Sei. Já ensaiei três músicas. Eu e o Lauro César Muniz combinamos o seguinte: na medida em que eu for recebendo os capítulos, gravo aquelas músicas especificamente. Ou seja: optei por priorizar o repertório da macrossérie e trabalhar as músicas escolhidas pelo Lauro. Deste jeito, já ensaiei Carinhoso, do Pixinguinha, Ave Maria no Morro, do Herivelto Martins, e, é claro, Aquarela do Brasil, do Ary Barroso. Aliás, é com essa música que a Isa vai ganhar o festival...
Em algum momento, você compartilhou do sonho da Isa de se tornar uma cantora?
Não, nunca. Até gravei uma faixa do CD de Terra Nostra no ano passado. Ficou bonitinha. Mas, na verdade, eu não cantei ali. Só recitei alguns versos. Não dá para considerar aquele trabalho como estréia musical ou algo parecido. Independentemente da Isa sonhar em ser cantora, compartilho do sonho de crescer na profissão e expandir os horizontes. Neste sentido, somos parecidas. A Isa é uma garota que mora em Roseiral e, logo, percebe que aquela cidade é pequena demais para ela. Isso é bacana porque somos movidas a sonhos. Ou, pelo menos, deveríamos ser. Temos de expandir nossos horizontes, crescer naquilo que fazemos de melhor e assim por diante. Neste sentido, me identifico com ela.

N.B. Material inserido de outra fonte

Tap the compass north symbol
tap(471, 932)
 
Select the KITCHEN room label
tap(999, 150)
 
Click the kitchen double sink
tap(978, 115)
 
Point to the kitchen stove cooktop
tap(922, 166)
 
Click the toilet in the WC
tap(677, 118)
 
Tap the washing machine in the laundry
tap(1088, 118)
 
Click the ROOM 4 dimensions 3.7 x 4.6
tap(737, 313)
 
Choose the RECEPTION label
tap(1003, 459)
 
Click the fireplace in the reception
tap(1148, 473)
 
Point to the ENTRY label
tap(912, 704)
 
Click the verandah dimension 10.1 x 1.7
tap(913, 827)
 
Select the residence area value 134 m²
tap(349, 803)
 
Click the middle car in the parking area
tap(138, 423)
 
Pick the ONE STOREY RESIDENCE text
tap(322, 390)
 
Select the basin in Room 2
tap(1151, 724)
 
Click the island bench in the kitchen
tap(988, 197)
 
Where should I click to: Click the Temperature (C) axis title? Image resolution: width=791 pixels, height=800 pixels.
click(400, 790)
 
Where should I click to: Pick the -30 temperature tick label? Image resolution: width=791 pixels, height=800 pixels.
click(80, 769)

Você espera repetir o sucesso da Paola?
Tomara. Afinal, o feedback da Paola foi maravilhoso. Eu sinto que as pessoas vão gostar da minissérie. Eu tenho essa sensação. Mas não posso garantir com certeza. Quando leio os capítulos em casa, adoro a minissérie. Não consigo desgrudar os olhos do texto do Lauro. Fico aflita para saber o que vai acontecer nos capítulos seguintes. A história prende muito a minha atenção. Esse é um ponto a favor. Aí, pega o texto do Lauro e junta à direção do Jayme, já imaginou? Essa dupla é genial. Há vários elementos que conspiram para o sucesso da minissérie. Só quero contribuir um pouquinho para esse sucesso.